The Memorial is at the corner of Vermont Avenue, 10th Street, and U Street NW in Washington, D.C.. It holds a 9-foot bronze statue, The Spirit of Freedom, by Ed Hamilton of Louisville, Kentucky, commissioned by the DC Commission on the Arts and Humanities in 1993 and completed in 1997. The memorial includes a walking area with curved panel short walls inscribed with the names of the men who served in the war.
The Museum is across the street from the Memorial, at 1925 Vermont Ave. NW. Plans are in place for it to move into the former Grimké School, at 1923 Vermont Ave. NW. As of 2018 the Museum is housed in the former gymnasium of the school, which was converted into an office building in the 1980s.
Both are served by the U Street station on the Washington Metro, served by the Yellow and Green Lines.
History
The museum (2011)
The related African American Civil War Museum is located directly across from the memorial at 1925 Vermont Avenue. From July 16–18, 2011, it celebrated its grand opening in a new and permanent facility at this address, with a weekend of speakers and events devoted to racial reconciliation. It plans four years of activities to commemorate the 150th anniversary of the war and African-American contributions.

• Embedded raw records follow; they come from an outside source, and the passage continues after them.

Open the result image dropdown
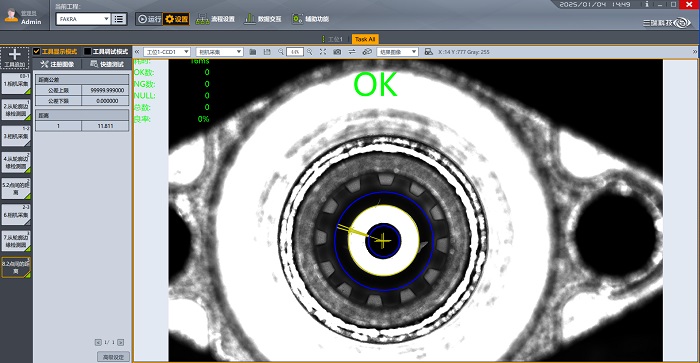 pyautogui.click(x=397, y=52)
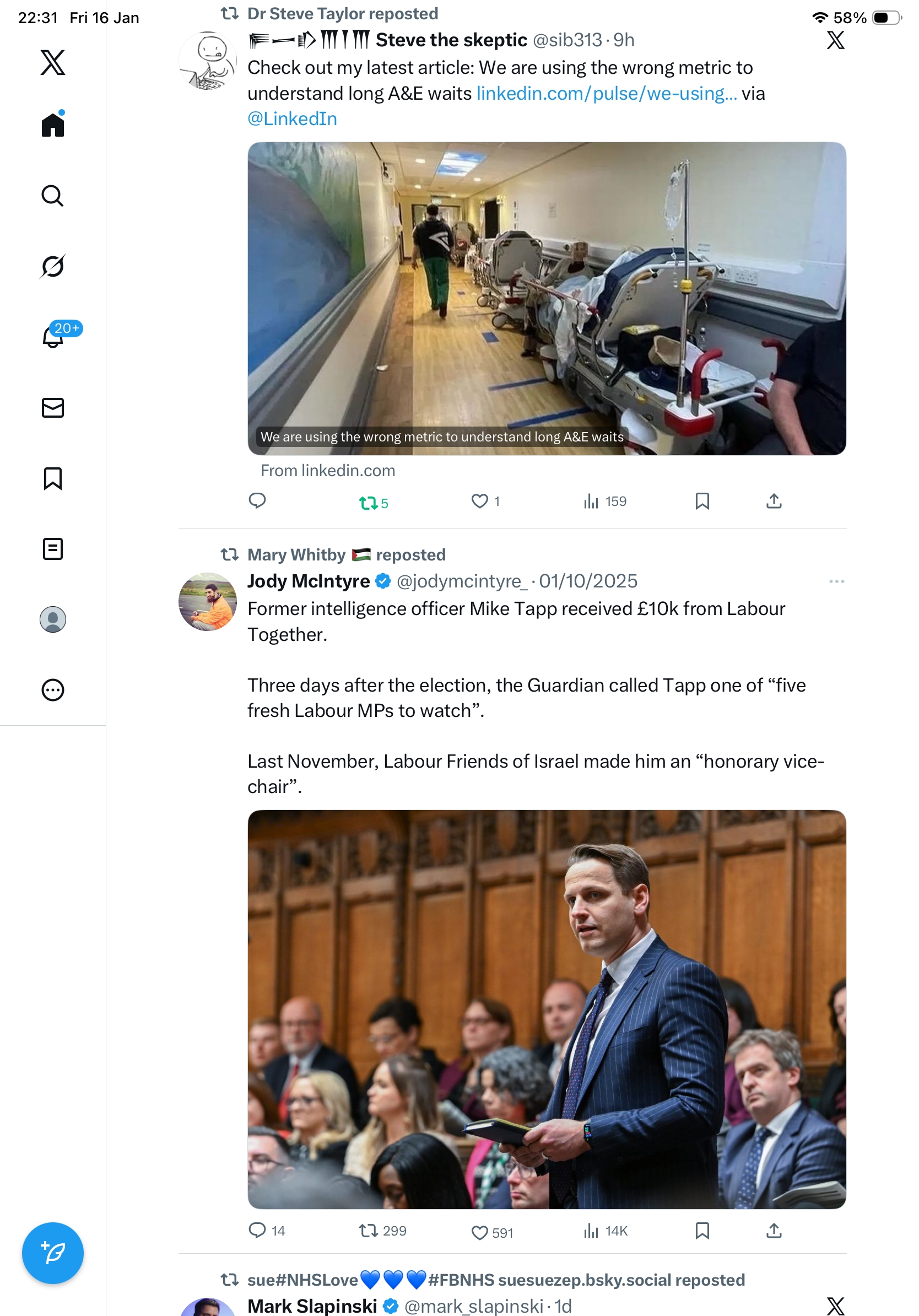Open Grok menu on Steve the skeptic's post
This screenshot has width=919, height=1316.
click(x=835, y=40)

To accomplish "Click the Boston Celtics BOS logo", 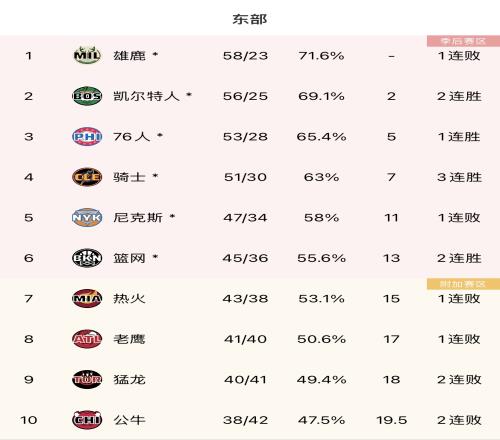I will point(87,96).
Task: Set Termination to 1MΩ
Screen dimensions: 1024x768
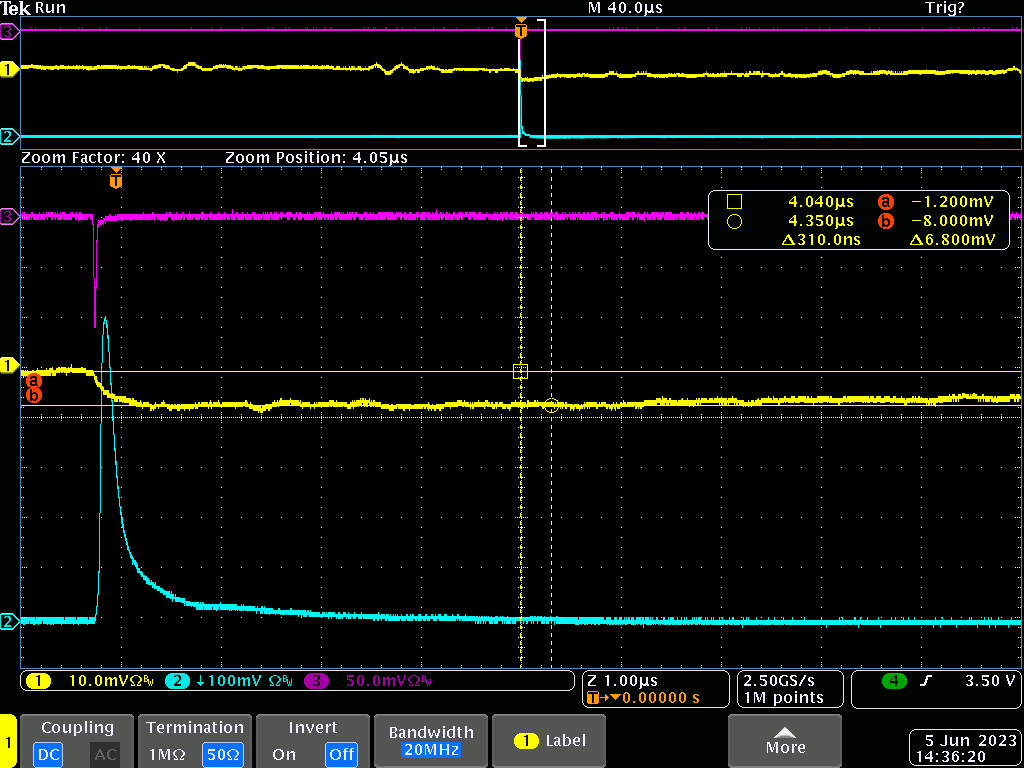Action: 166,754

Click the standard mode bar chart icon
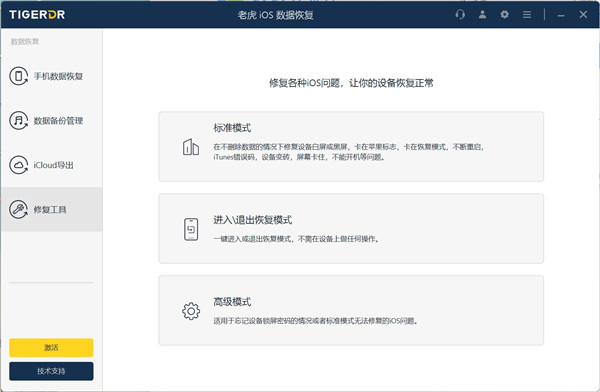click(x=191, y=147)
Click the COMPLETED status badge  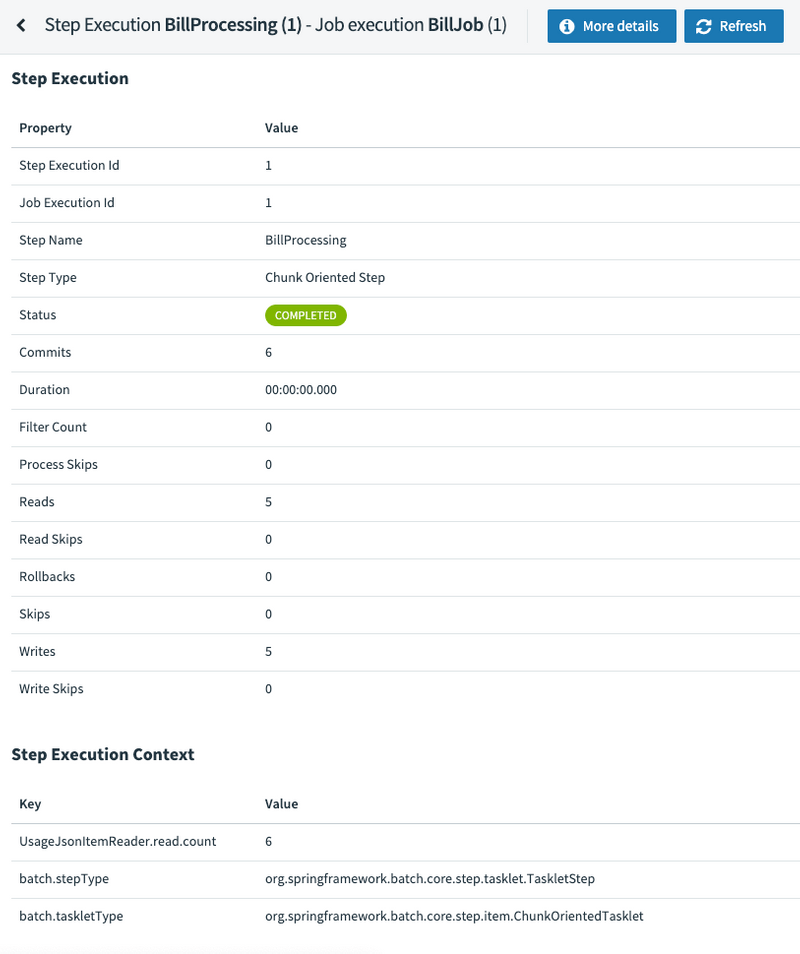tap(305, 315)
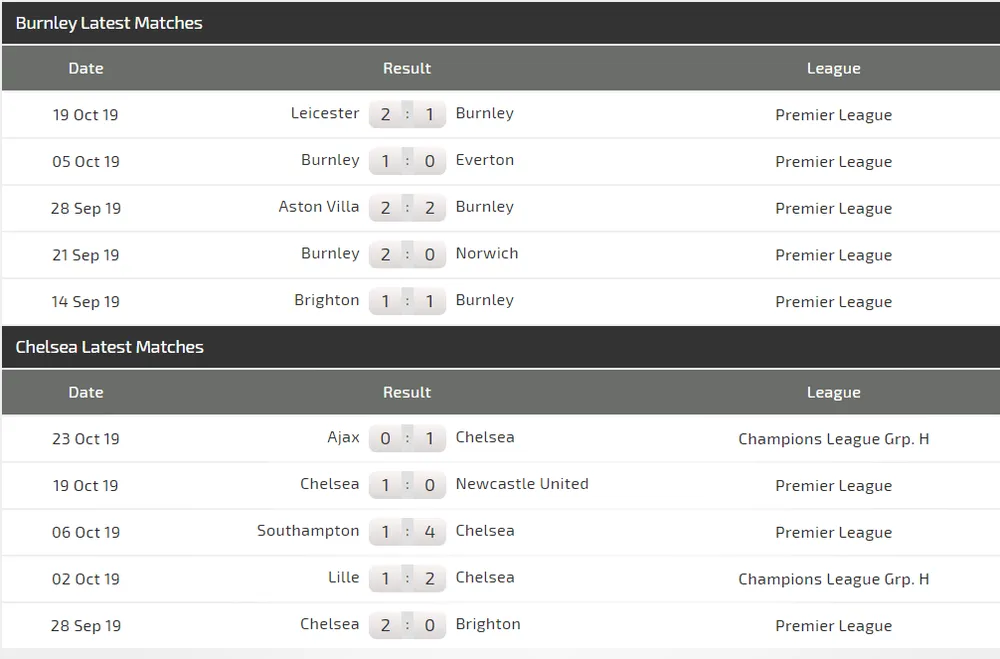This screenshot has height=659, width=1000.
Task: Click the Burnley Latest Matches header
Action: (109, 23)
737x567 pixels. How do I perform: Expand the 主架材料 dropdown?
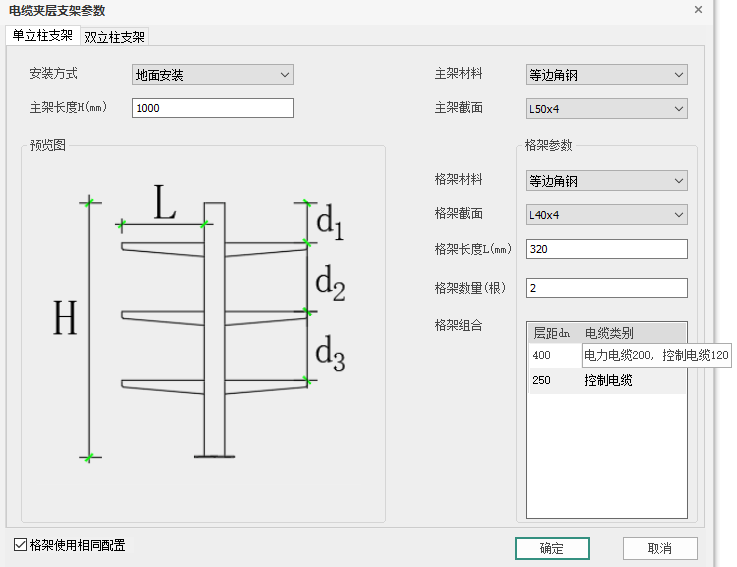click(x=606, y=75)
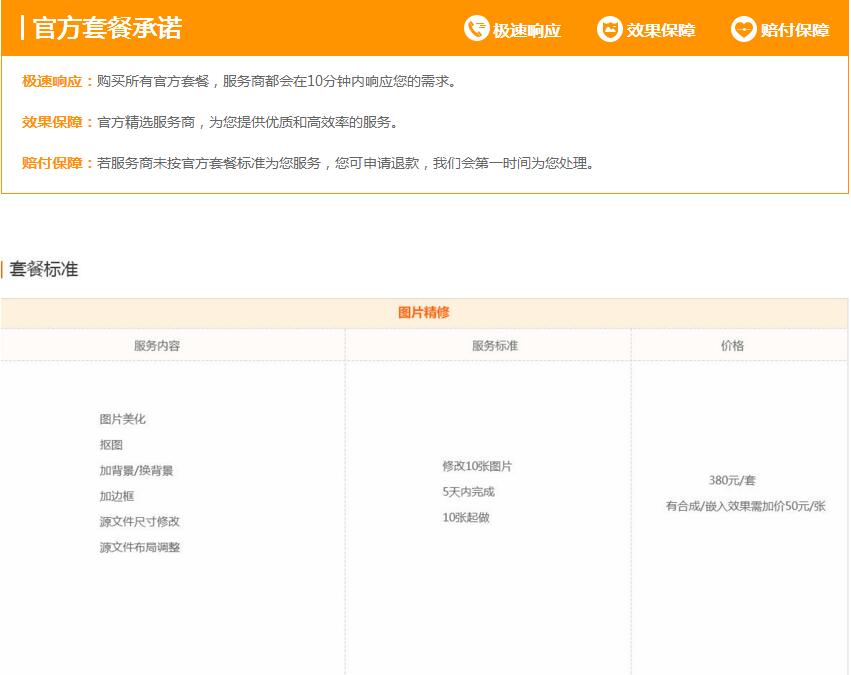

The museum opened in January 1999 in a building two blocks west of the memorial in the historic U Street Corridor, a neighborhood traditionally the heart of African-American entertainment and theater in Washington. The museum enables visitors, researchers, and descendants of the United States Colored Troops to better understand their stories. It displays photographs, newspaper articles, and replicas of period clothing, and uniforms and weaponry of the Civil War.
The African American Civil War Memorial Registry at the museum documents the family trees of more than 2,000 descendants of those men who served with the USCT. Other descendants may register. Visitors can easily search the database to find ancestors and relatives registered in the Descendants Registry.